The Guggenheim holds a unique place in the history of New York City's museums. Established some sixty years ago by philanthropist Solomon R. Guggenheim and artist-advisor Hilla Rebay, it first assumed temporary residence in a former automobile showroom on East 54th Street in New York. The "Museum of Non-Objective Painting," as it was then known, took as its basis the radical new forms of art being developed by such artists as Vasily Kandinsky, Paul Klee, and Piet Mondrian. The insistence of its founders on a wholly new kind of art seen in a wholly new kind of space set the Guggenheim on its path.

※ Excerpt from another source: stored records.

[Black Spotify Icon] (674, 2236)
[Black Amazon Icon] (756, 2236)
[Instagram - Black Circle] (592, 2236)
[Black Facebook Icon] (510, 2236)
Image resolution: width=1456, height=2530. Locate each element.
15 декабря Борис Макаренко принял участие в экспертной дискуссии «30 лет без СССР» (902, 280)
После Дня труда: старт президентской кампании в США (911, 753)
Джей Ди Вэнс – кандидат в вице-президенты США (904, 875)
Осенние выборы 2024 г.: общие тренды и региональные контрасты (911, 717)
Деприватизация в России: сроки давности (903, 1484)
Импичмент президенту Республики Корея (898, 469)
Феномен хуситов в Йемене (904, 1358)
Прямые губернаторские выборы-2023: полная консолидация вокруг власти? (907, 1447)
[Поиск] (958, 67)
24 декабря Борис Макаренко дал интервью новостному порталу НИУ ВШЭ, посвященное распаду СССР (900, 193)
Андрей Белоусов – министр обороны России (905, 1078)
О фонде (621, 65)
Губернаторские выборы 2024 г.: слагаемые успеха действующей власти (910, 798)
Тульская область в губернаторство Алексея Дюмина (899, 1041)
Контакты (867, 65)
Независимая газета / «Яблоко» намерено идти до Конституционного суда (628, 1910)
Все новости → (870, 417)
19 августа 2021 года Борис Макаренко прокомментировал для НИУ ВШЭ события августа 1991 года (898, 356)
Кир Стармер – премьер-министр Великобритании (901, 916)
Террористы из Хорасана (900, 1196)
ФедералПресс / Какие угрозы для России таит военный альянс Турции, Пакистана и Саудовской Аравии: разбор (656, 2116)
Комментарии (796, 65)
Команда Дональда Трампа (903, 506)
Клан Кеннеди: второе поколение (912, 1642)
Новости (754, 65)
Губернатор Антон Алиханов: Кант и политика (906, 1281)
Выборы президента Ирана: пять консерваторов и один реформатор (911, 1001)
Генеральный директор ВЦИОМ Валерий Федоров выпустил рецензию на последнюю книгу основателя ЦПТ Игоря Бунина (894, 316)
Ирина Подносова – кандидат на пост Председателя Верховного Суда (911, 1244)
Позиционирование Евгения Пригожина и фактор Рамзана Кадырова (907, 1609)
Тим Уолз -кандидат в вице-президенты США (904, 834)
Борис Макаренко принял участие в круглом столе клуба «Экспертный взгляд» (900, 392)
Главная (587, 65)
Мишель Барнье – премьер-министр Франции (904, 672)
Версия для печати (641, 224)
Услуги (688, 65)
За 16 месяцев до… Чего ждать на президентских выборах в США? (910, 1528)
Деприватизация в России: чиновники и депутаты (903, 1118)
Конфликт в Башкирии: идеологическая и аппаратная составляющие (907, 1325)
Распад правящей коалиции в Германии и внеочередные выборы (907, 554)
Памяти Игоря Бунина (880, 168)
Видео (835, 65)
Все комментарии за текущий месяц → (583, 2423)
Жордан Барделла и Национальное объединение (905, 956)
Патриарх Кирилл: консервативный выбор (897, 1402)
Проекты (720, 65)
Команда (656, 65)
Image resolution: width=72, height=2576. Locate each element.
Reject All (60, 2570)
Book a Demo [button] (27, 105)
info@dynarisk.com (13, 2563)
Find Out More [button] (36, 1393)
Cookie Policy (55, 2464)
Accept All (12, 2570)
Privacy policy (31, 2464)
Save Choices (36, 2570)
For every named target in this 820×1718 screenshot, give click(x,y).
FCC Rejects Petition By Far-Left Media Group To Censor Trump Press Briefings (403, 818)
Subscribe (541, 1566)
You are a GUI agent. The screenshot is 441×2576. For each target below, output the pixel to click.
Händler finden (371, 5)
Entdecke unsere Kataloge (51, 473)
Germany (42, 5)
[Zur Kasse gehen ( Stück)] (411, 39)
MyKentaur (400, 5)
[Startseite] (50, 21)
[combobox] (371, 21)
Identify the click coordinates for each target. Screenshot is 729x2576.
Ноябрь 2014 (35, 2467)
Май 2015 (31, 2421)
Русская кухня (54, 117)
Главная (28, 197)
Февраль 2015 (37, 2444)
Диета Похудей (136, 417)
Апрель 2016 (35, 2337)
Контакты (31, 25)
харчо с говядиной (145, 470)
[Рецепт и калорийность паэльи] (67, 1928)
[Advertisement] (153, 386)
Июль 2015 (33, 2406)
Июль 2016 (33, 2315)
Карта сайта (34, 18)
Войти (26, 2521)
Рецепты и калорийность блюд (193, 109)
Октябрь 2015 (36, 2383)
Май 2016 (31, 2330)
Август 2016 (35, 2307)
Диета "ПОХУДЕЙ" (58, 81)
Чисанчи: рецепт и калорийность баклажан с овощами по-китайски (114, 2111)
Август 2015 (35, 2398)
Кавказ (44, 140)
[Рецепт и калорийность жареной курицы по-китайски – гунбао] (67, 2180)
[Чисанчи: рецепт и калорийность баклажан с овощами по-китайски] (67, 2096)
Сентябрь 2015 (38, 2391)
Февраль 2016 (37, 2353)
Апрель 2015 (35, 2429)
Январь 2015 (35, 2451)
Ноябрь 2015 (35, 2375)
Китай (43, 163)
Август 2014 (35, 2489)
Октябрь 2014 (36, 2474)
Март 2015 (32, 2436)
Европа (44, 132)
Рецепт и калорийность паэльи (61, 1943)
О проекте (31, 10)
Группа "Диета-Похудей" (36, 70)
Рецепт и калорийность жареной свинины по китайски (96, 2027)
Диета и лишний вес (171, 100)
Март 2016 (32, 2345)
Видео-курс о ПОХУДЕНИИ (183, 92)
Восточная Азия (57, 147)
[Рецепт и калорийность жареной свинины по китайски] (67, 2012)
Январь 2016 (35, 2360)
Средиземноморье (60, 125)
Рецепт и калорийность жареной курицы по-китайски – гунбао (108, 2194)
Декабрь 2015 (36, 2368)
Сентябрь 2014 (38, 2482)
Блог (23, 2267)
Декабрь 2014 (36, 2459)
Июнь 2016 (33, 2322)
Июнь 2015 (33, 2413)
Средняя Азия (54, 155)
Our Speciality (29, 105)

Throughout its history, it has stood as a groundbreaking institution geared as much toward the promise of the future as the preservation of the past. The belief in preservation was furthered by a recent extensive restoration of the museum’s exterior, which as of 2008 is now nearly complete. The innovative cylindrical building designed by Frank Lloyd Wright, has suffered cracks in its concrete surface since the museum opened in 1959. In 2005, twelve layers of paint were removed in order to repair and restore the building’s unique structure. The museum remained open throughout the process as visitors passed under scaffolding to enter the building.
The first permanent home for the museum, as mentioned, was designed by Frank Lloyd Wright. He envisioned a building that not only broke the rectilinear grid of Manhattan but also shattered existing notions of what a museum could be. He conceived of its curving, continuous space as a "temple of spirit" where viewers could foster a new way of looking. Named the Solomon R. Guggenheim Museum in honor of its founder, the building opened in 1959, drawing huge crowds and stirring considerable controversy. It has never lost its power to excite and provoke, standing today as one of the great works of architecture produced in the twentieth century.
The museum entered a new era after the naming of Richard Armstrong as director of the Solomon R. Guggenheim Foundation in late 2008. As director, Mr. Armstrong has a pivotal role in overseeing all aspects of the museums including acquisitions, development, conservation and scholarship.
While the Guggenheim Museum in New York is the Foundation’s flagship museum, there are also several other global branches of the Guggenheim network which include The Peggy Guggenheim Collection in Venice, The Guggenheim Museum Bilbao in Spain and The Deutsche Guggenheim in Berlin. The Guggenheim Abu Dhabi Museum is scheduled to open in 2013.
Admission And Tickets
$22 - Adults
$18 - Seniors, Students
Children under 12: Free
Telephone: (212) 423-3500
Address: 1071 Fifth Avenue
Cross Streets at 89th Street
Hours And Additional Info
Sun–Wed, Fri: 10:00am–5:45pm
Closed Thanksgiving, Christmas Eve & Day,
On Saturday evenings beginning at 5:45 p.m. the museum hosts Pay What You Wish, in which admission is by donation. The last tickets are issued at 7:15 p.m. These tickets are not free and cannot be purchased in advance.
Solomon R. Guggenheim Museum Tips
1. Check out the free tours!
The Museum offers numerous informative tours that are free with museum admission. For daily schedules, check out the electronic signboard near the Admissions Desk.
2. Works and Process Series
The annual Works & Process series explores the creative process through extraordinary music, dance, opera, and literary and theatrical performances. Performances are presented in the Peter B. Lewis Theater in the museum's Sackler Center for Arts Education and are accompanied by discussion among artistic collaborators, providing rare insights into the creative process. Following each performance there is a unique opportunity to meet the artists at a reception hosted in the Frank Lloyd Wright-designed rotunda. Tickets are required.